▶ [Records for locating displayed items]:
(begin)

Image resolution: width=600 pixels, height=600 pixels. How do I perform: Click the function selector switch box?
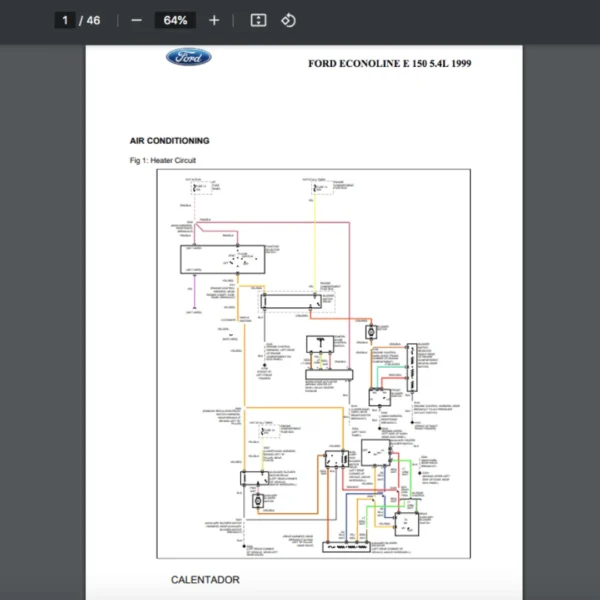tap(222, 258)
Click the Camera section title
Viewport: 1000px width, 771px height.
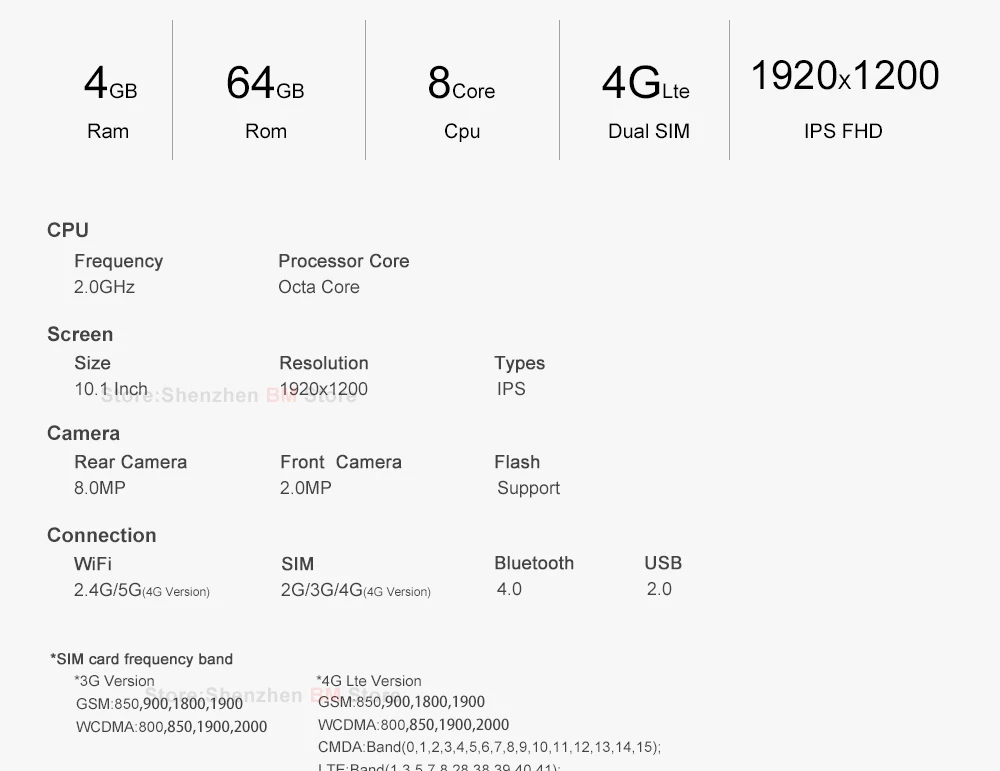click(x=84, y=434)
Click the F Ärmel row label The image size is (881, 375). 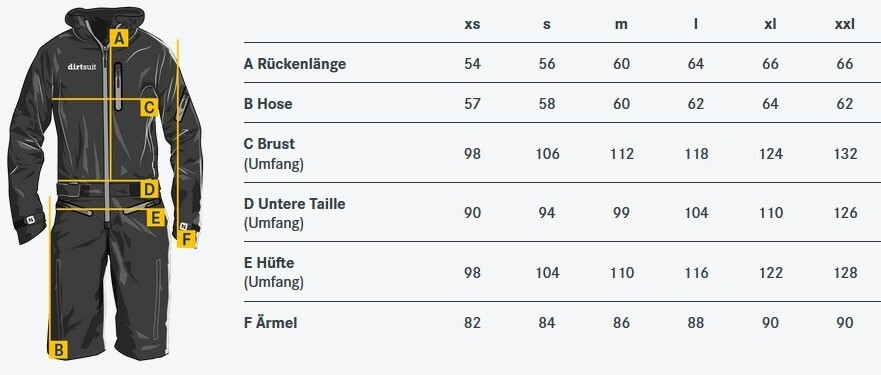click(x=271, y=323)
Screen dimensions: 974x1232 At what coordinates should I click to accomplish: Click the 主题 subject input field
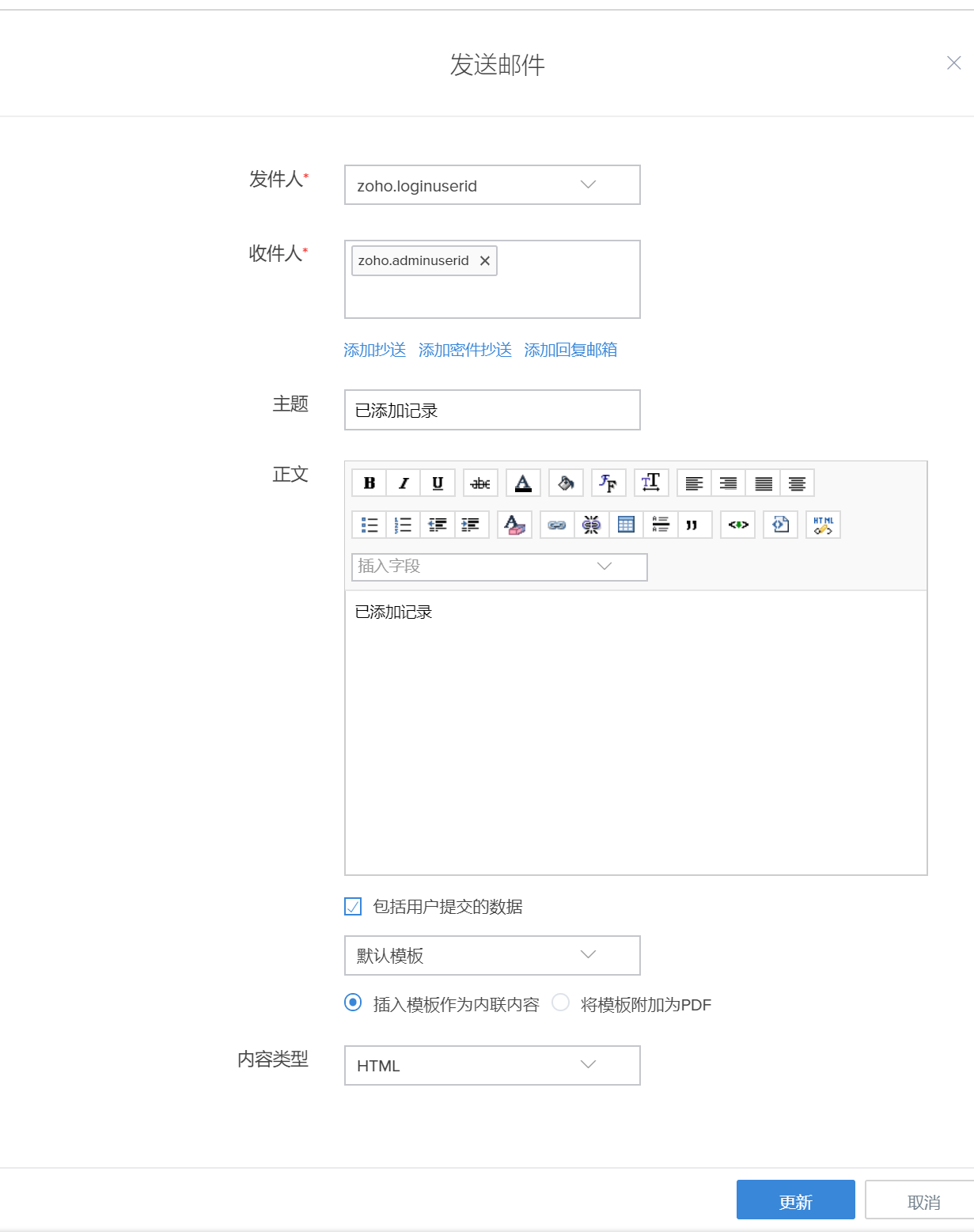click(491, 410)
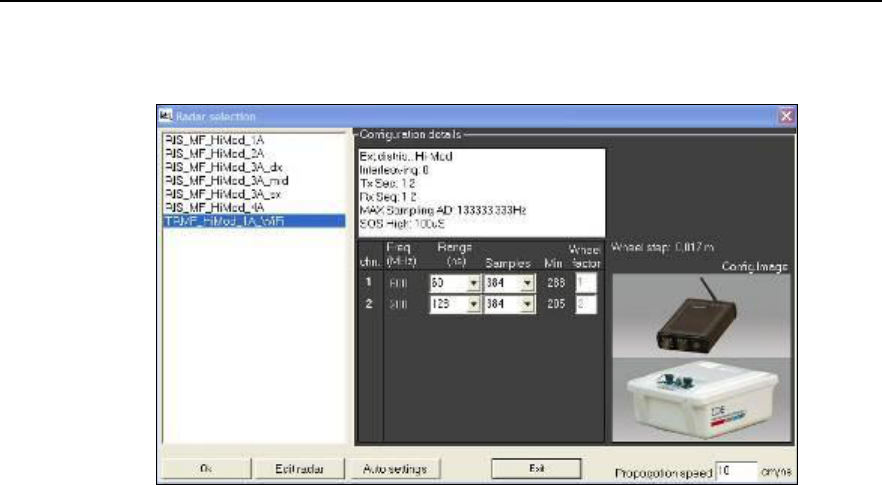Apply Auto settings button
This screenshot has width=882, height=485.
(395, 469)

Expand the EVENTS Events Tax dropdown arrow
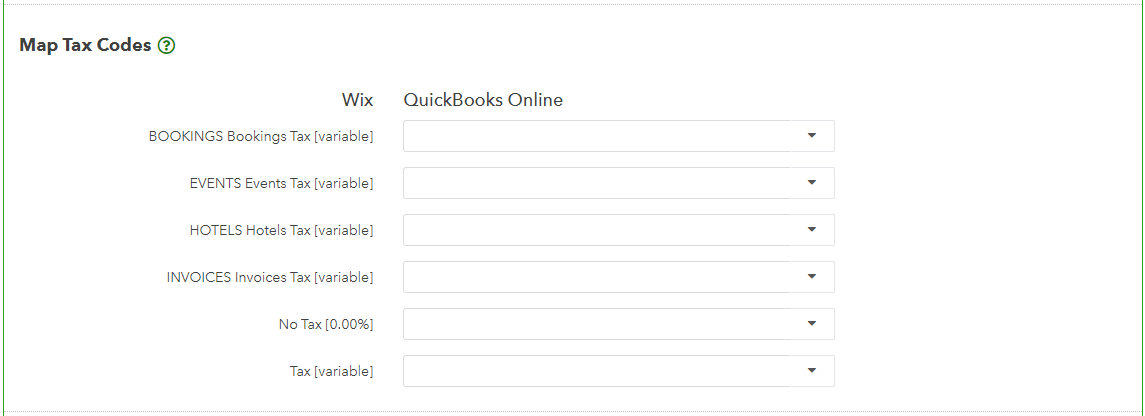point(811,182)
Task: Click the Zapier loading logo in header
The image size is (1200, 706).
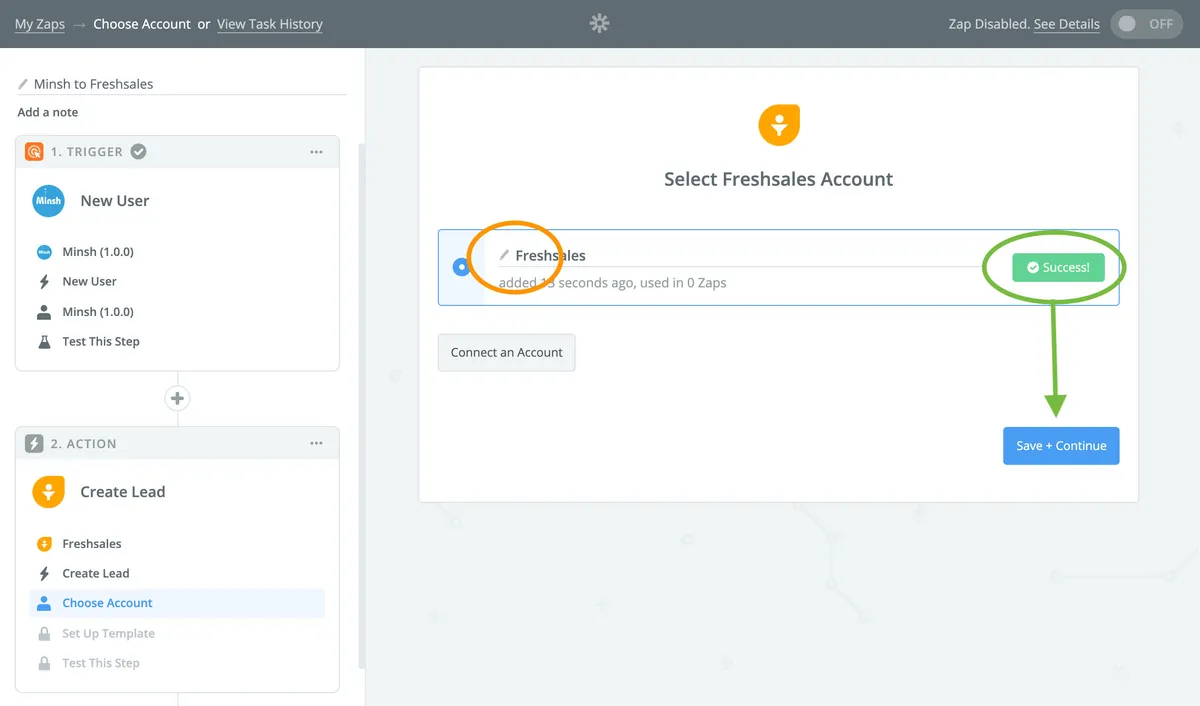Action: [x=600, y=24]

(end)

▶ [Instructions to follow]:
Please duplicate the lines starting at the one that contains "Screen dimensions: 974x1232" and ending with the last line of the records, both ends included. Omit the pictures from your answer.

▶ [Written reply]:
Screen dimensions: 974x1232 At what coordinates should I click to accomplish: Click the 主题 subject input field
click(491, 410)
Apply Auto settings button
This screenshot has width=882, height=485.
(395, 469)

Expand the EVENTS Events Tax dropdown arrow
point(811,182)
Task: Click the Zapier loading logo in header
The image size is (1200, 706).
Action: [x=600, y=24]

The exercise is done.